The incident also had a profound effect on many of the roughly 1,400 black students who attend the university’s Norman campus.

“I was shocked they were just doing it openly on the bus, like they were proud of it,” said Jared Scarborough, a junior in construction science who is African-American. “From the chant, you could tell they had done it before. It wasn’t a first-time thing. And it was everybody. And the fist-pumping.”

The Greek letters were removed Monday from the side of the sprawling, sand-colored brick house on a street lined with fraternity and sorority houses just west of the center of campus, and members were ordered to have their belongings removed by midnight Tuesday.
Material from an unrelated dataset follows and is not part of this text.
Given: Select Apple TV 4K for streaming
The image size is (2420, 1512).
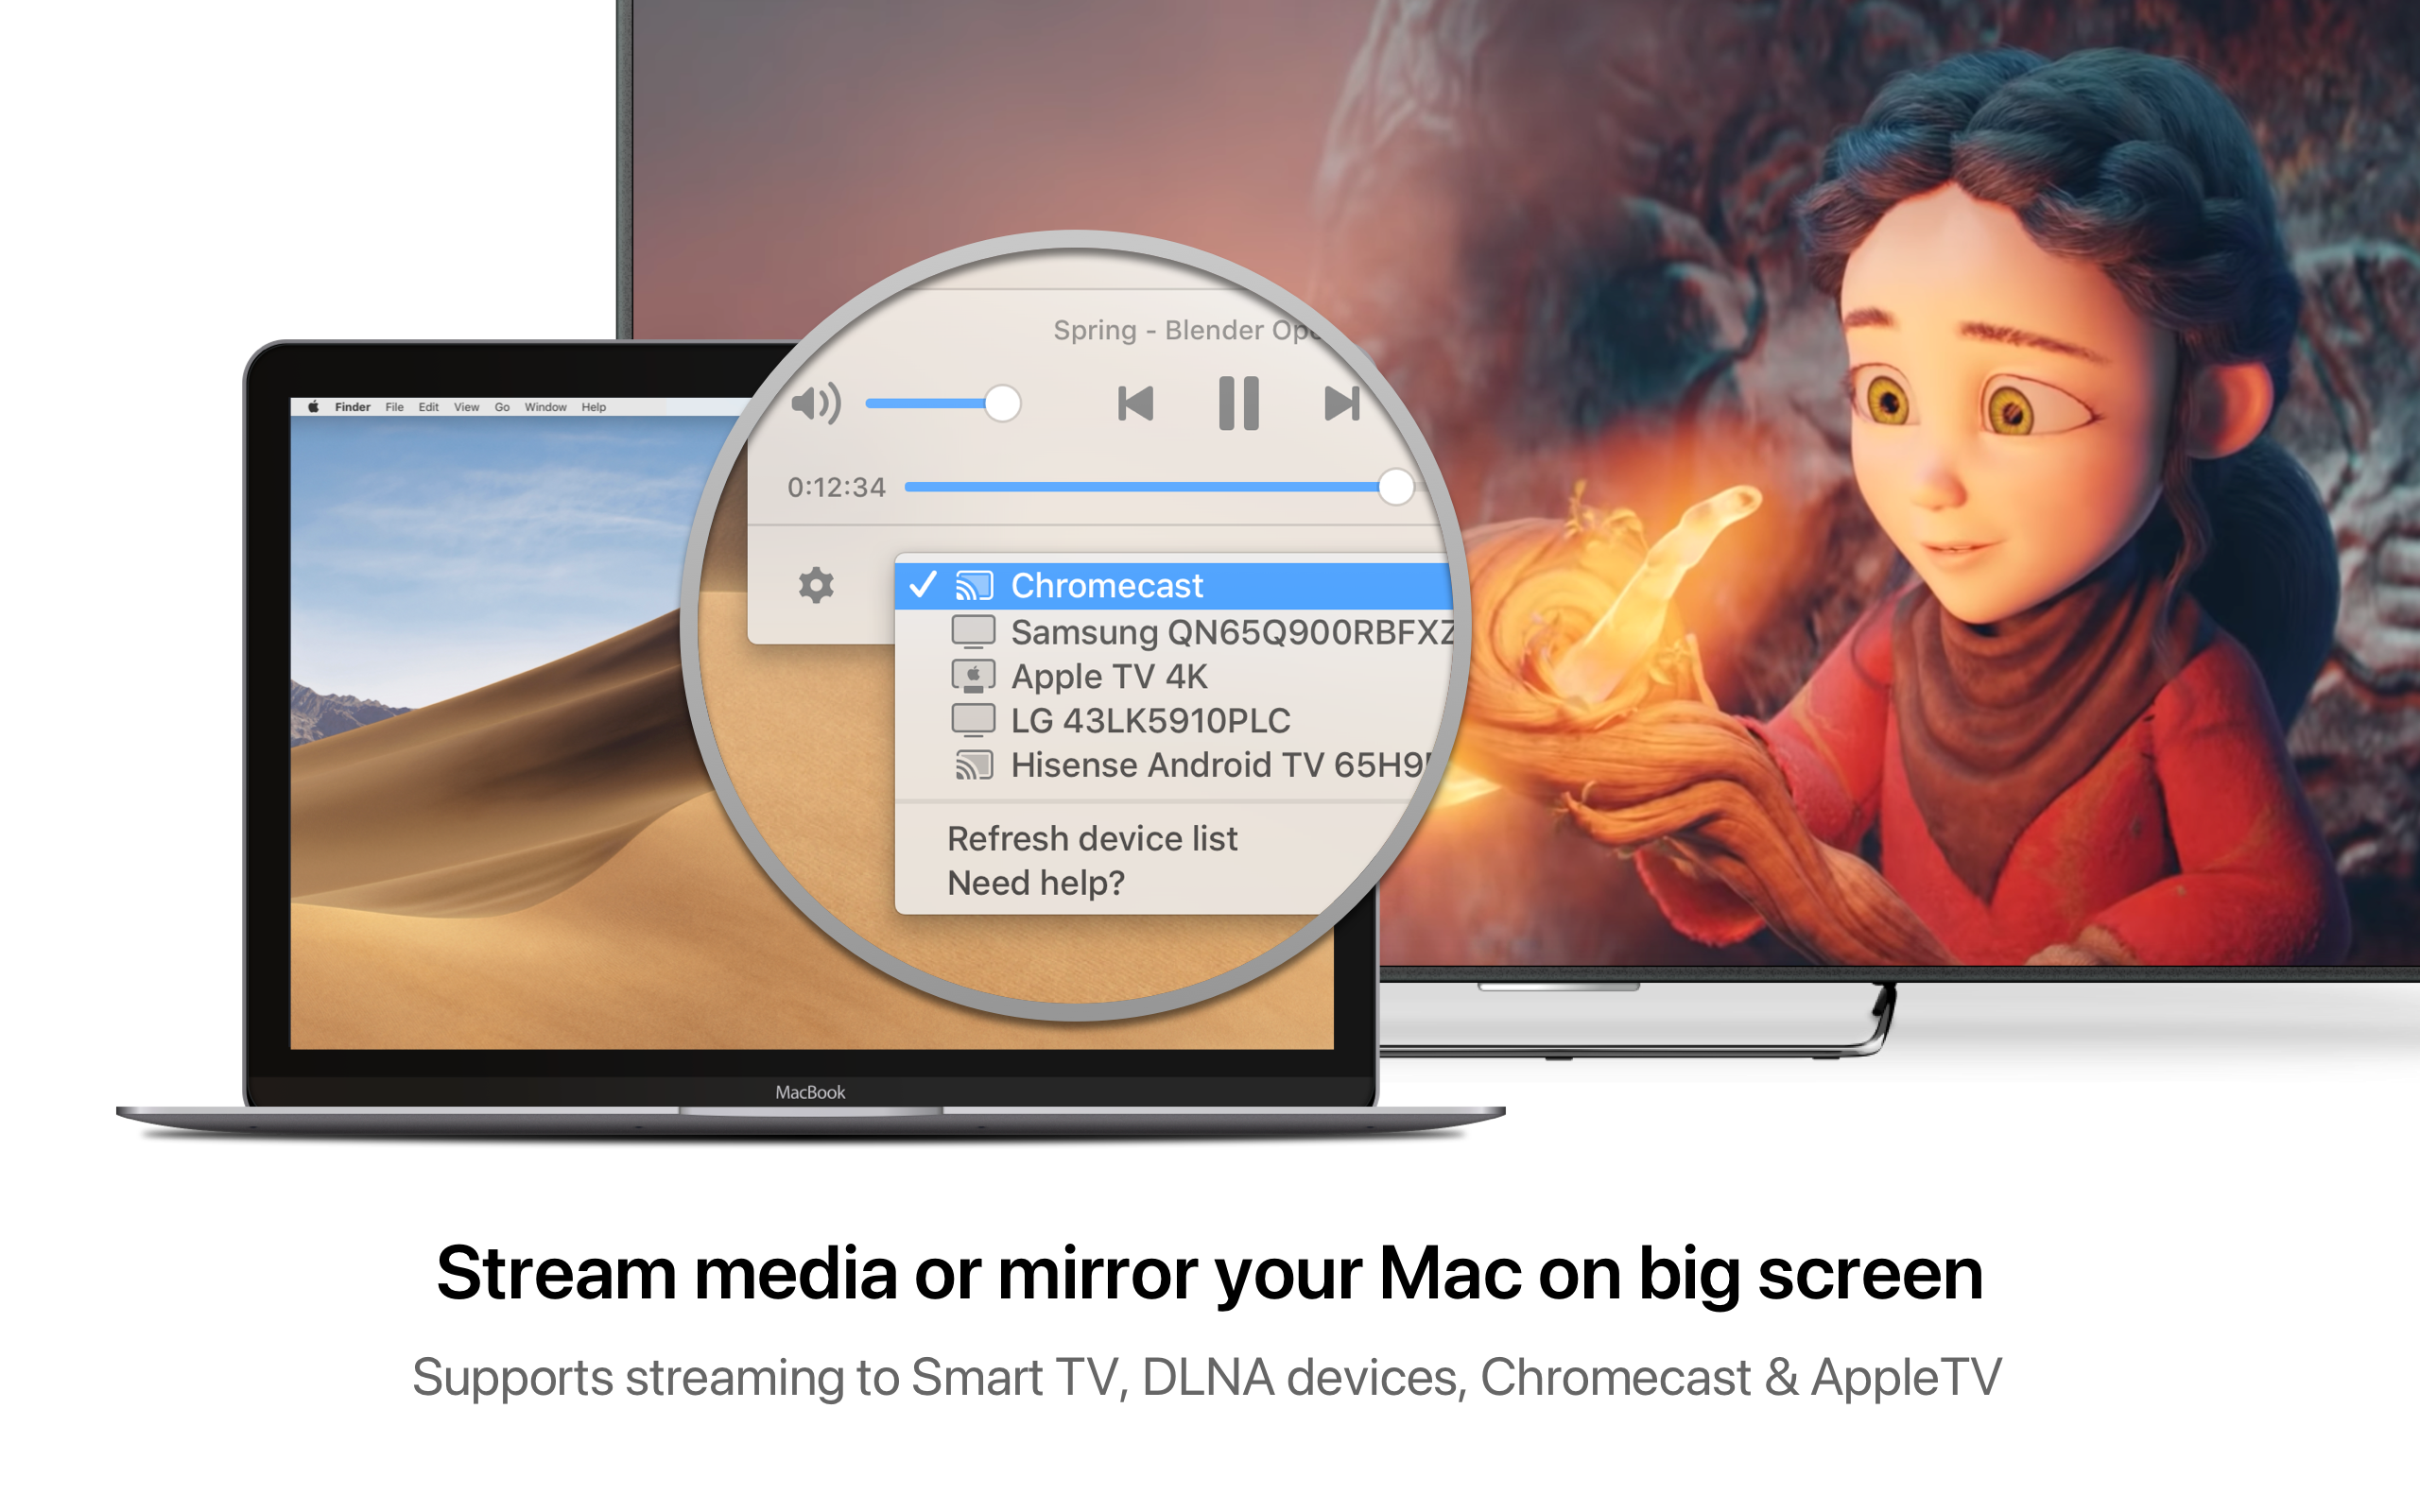Looking at the screenshot, I should coord(1109,676).
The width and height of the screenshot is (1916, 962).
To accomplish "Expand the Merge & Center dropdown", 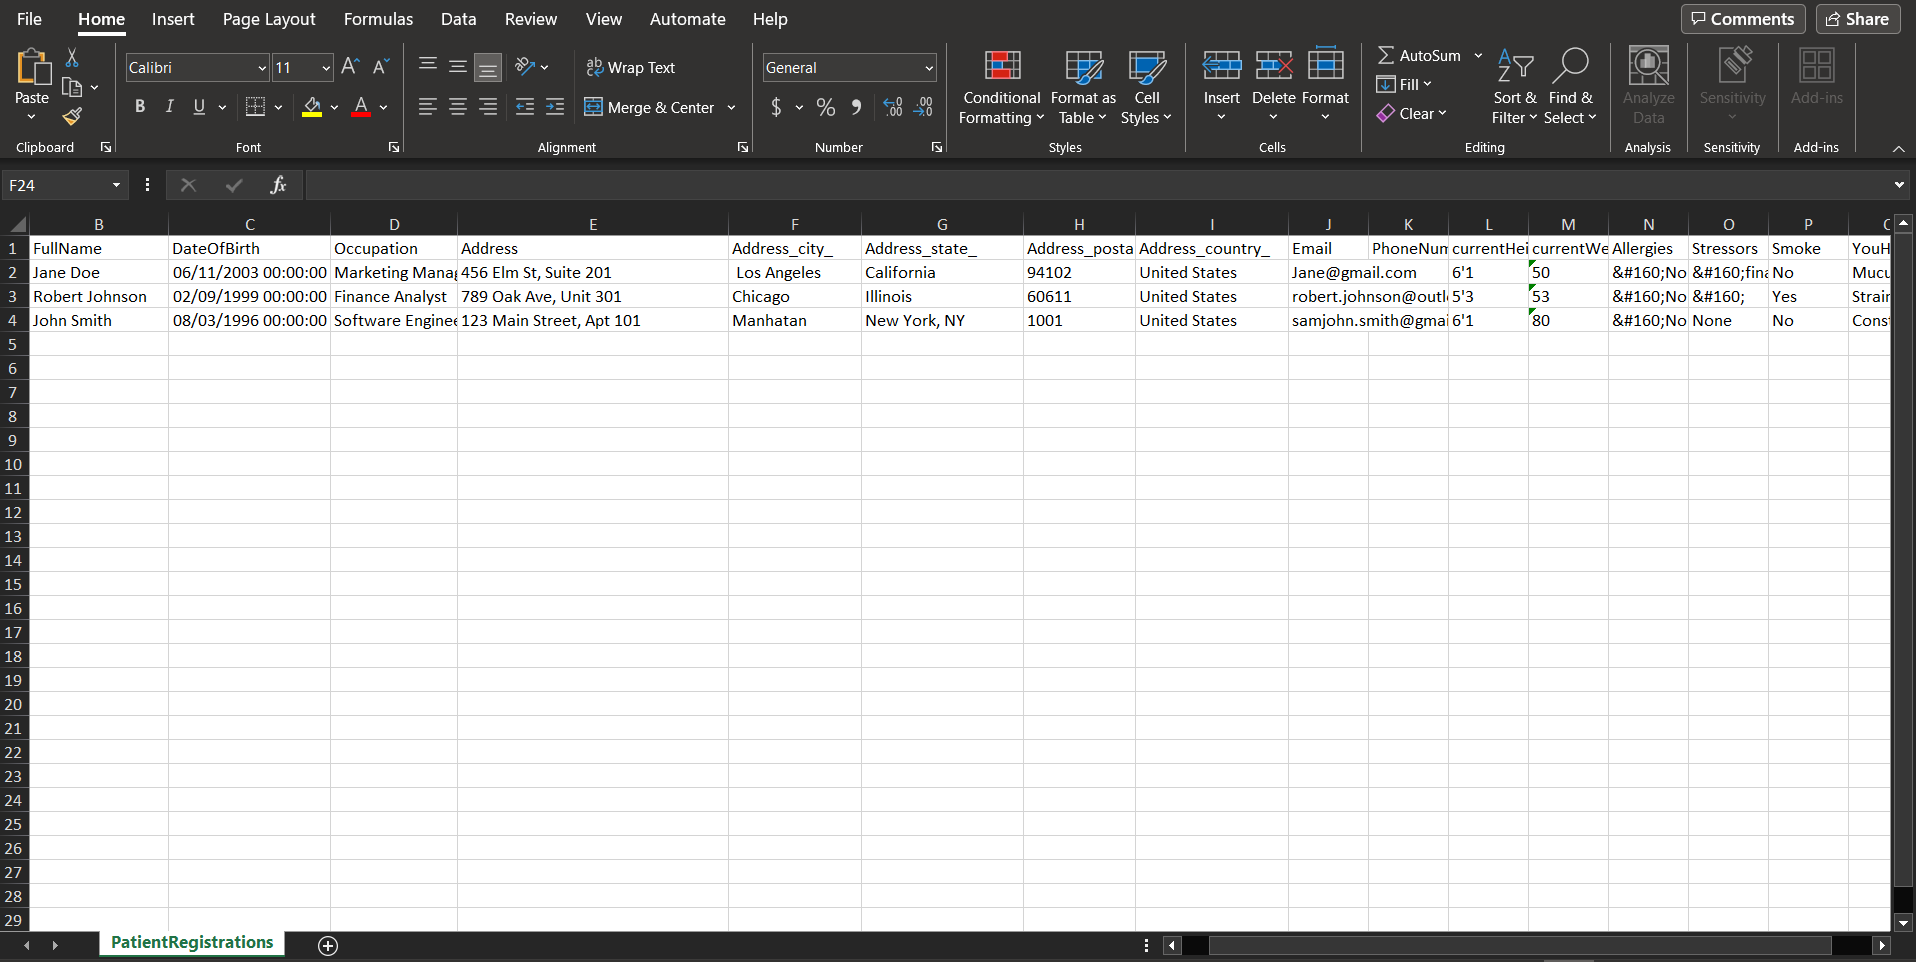I will coord(732,107).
The Oklahoma football team decided to protest rather than practice on Monday. At the team’s indoor practice facility, coach Bob Stoops led the way as players, joined by athletic director Joe Castiglione, walked arm-in-arm, wearing black.

Boren attended a pre-dawn rally organized by students Monday morning and lambasted those fraternity members as “disgraceful” and called their behavior “reprehensible.”

“This is not who we are,” Boren said at a midday news conference. “I’d be glad if they left. I might even pay the bus fare for them.”

National leaders of Sigma Alpha Epsilon said that its investigation confirmed members took part in the chant and announced it would close the local chapter. The national group said it was “embarrassed” by the “unacceptable and racist” behavior.

The fraternity also said in a statement late Monday that the chant was not a part of fraternity tradition.

Boren said members of the fraternity were “not totally forthcoming,” and he was still trying to find out who was on the bus so the school could consider disciplinary actions.

In Washington, White House Press Secretary Josh Earnest said the efforts by the university and the national fraternity to repudiate the racist comments were “an appropriate step.”

It’s unclear who recorded the video, when it was recorded and who initially posted it online. Boren suggested it was likely taken by another student who didn’t agree with what was being chanted.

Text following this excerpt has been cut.